Rethinking Poverty: A Graduate Conference on Economic Inequality and the Humanities
Abstr. due: 01.09.2016
Dates: 24.02.17 — 26.02.17
Area Of Sciences: Economics and management;
Organizing comittee e-mail: firstname.lastname@example.org
Organizers: University of Illinois Chicago
In American Hungers, Gavin Jones notes that “poverty has usefully described a dynamic, contextual, and flexible social state that people move into and out of from many positions.” How does presenting poverty as a “dynamic” and permeable economic condition help us to understand its significance in our communities, nations, and world? The question of theorizing poverty has often been taken up by the social sciences, but what the humanities might offer to poverty studies remains largely unexplored. How might the humanities theorize poverty? What can the questions central to the humanities—questions of representation, of cultural and aesthetic significance, and of historical analysis—add to our current understanding of the poor and of the problem of poverty?

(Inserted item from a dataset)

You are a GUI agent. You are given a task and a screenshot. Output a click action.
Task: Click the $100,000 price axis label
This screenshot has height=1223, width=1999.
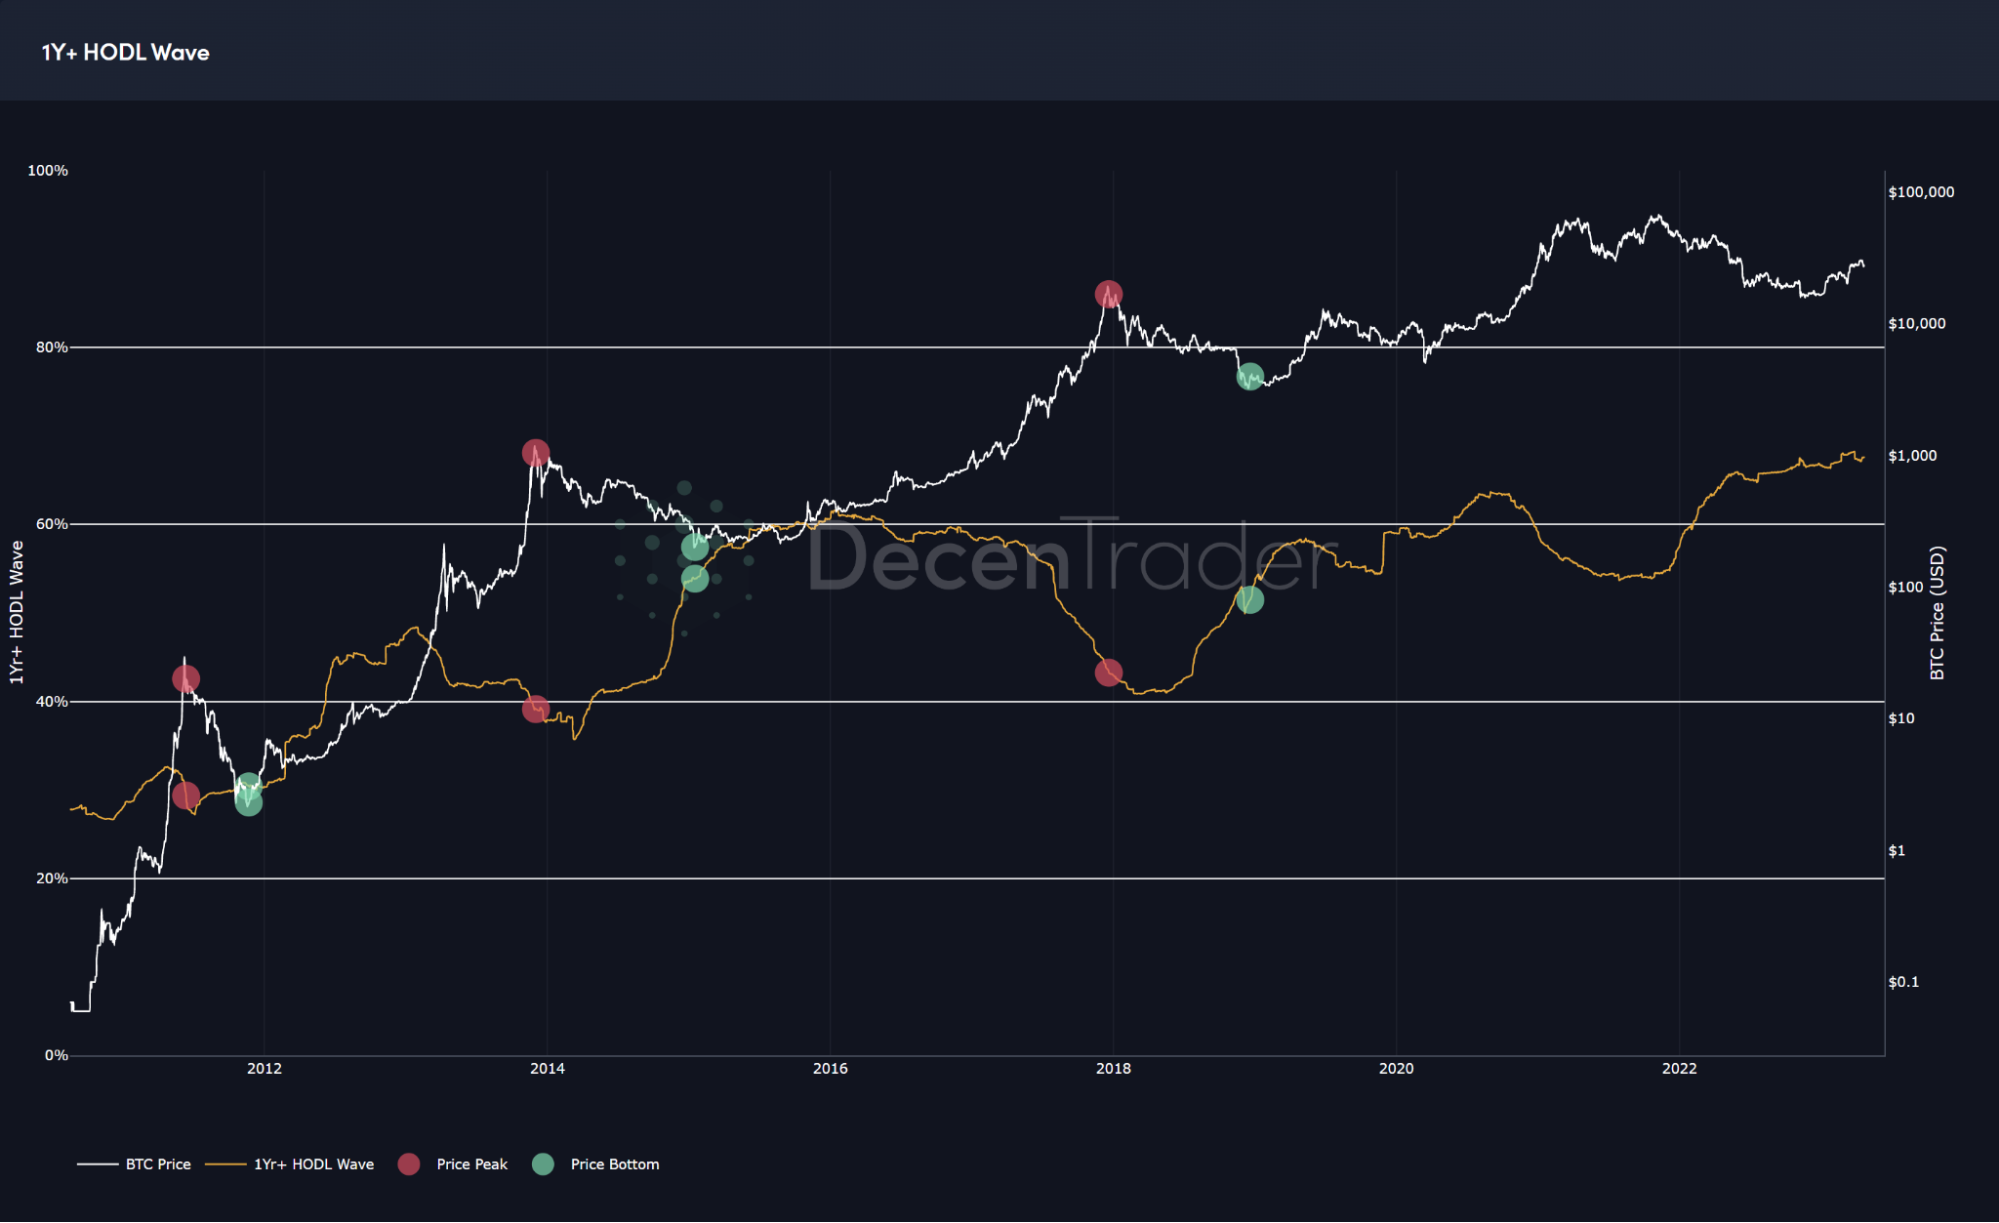click(1922, 191)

Though the field of working-class studies has helpfully brought attention to the complexities of theorizing the working class and the proletariat, poverty as a topic in itself poses a related but divergent set of challenges: Poverty is inherently intersectional, inextricable from race, gender, disability, and citizenship, especially in the United States. Yet as a socio-economic category that cannot be abstracted from material need or lack, it is not clear that poverty can be adequately explored within an identitarian framework. However, to reduce “the poor” to a silent mass, or to think of poverty only in terms of structural notions of production and consumption, or domination and oppression, may be inadequate as well. How, then, might we investigate the nuances of the dynamic of poverty as both a lived experience and as a material condition necessary under capitalism?